Some critics dismiss UHC as an unrealistic goal that seeks a utopia of equality. More acute observers view it as an astute strategy to eradicate inequity one sector at a time, starting with health.

Thailand is known worldwide for achieving UHC ahead of other low- and middle-income countries. Run by the NHSO, our universal (Gold Card) scheme provides health coverage for almost 75 per cent of citizens who fall outside of other government-funded safety nets.

Praised by the UN and the World Health Organisation, Thai UHC has achieved success on a par with another of our celebrated acronyms, Otop - One Tambon, One Product.

Japan meanwhile has half a

century of UHC experience, with valuable lessons to offer on insurance management and the roles of central and local governments in health provision.

The combined expertise of Thailand and Japan could now be an invaluable tool for those middle-income countries currently considering launching their own universal healthcare.

One point worth noting is that the involvement of both Thai agencies is vital if this latest project is to succeed.

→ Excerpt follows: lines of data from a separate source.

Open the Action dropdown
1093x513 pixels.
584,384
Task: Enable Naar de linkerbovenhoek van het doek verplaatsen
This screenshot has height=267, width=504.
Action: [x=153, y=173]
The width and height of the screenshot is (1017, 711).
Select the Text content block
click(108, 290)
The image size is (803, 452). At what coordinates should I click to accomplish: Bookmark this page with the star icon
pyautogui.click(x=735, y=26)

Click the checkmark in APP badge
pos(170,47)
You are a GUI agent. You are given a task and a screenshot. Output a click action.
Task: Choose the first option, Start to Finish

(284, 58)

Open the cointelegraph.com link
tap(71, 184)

Thailand is facing new challenges such as increasing healthcare costs, different benefit packages, and purchasing mechanisms among the three main schemes, not to mention the impact of a rapidly ageing population on the health system. Sustainability, Adequacy, Fairness and Efficiency - SAFE - are now crucial goals for sustaining Thai UHC.

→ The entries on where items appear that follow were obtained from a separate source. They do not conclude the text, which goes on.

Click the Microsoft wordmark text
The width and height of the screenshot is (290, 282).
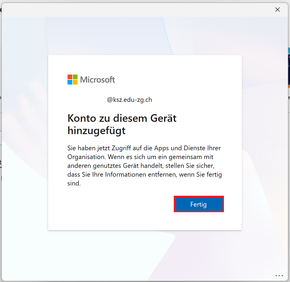click(97, 80)
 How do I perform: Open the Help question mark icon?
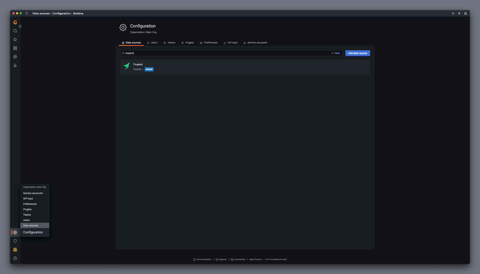tap(15, 258)
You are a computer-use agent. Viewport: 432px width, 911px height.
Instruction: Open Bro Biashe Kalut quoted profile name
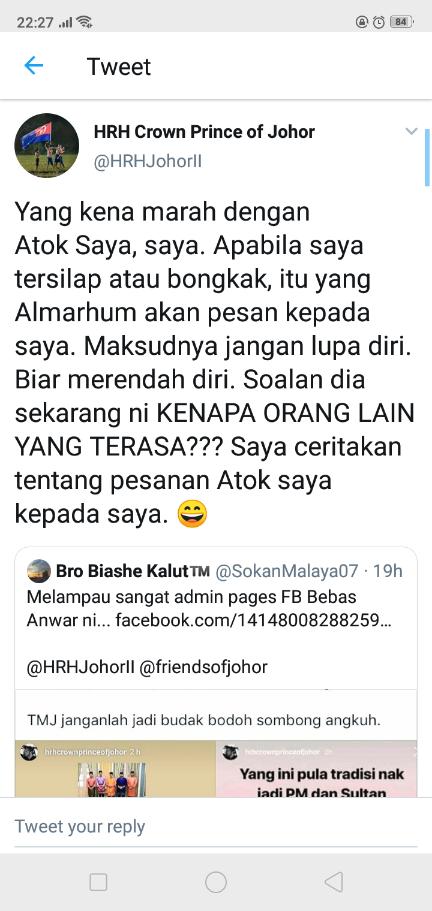[x=133, y=571]
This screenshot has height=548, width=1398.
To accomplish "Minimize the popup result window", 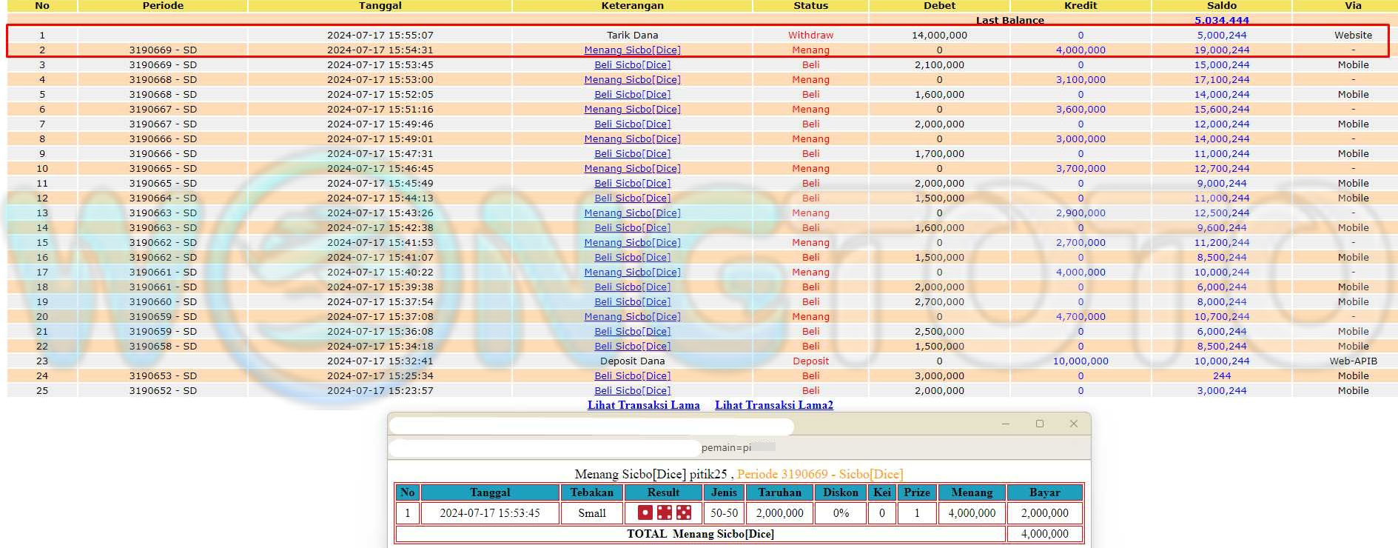I will click(1005, 424).
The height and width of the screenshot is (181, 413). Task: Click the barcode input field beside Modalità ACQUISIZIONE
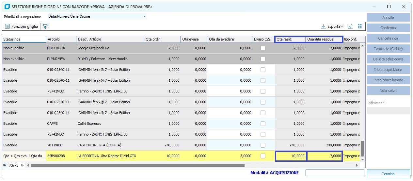click(x=335, y=173)
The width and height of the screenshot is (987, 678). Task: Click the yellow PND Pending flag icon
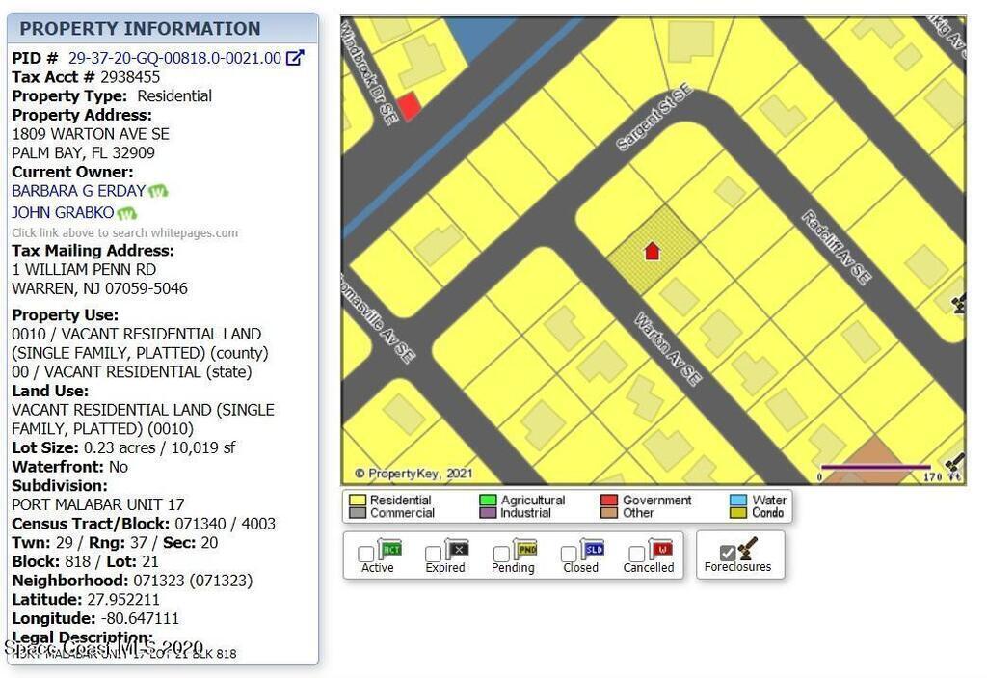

Finding a sweet spot for civil and deep conversations to reach these goals is important. And finding it will require that both the Health Ministry and the NHSO work together as true partners with a shared philosophy.

In this regard, the UHC partnership project could be an ideal platform for both sides to map out routes to that sweet spot.

As representatives from both Thai agencies ambled back to the Chakrabongse pavilion after the signing, conversation was no doubt already turning to this critical point.

Kanitsorn Sumriddetchkajorn

Kanitsorn Sumriddetchkajorn is director of the Bureau of International Affairs on Universal Health Coverage, National Health Security Office.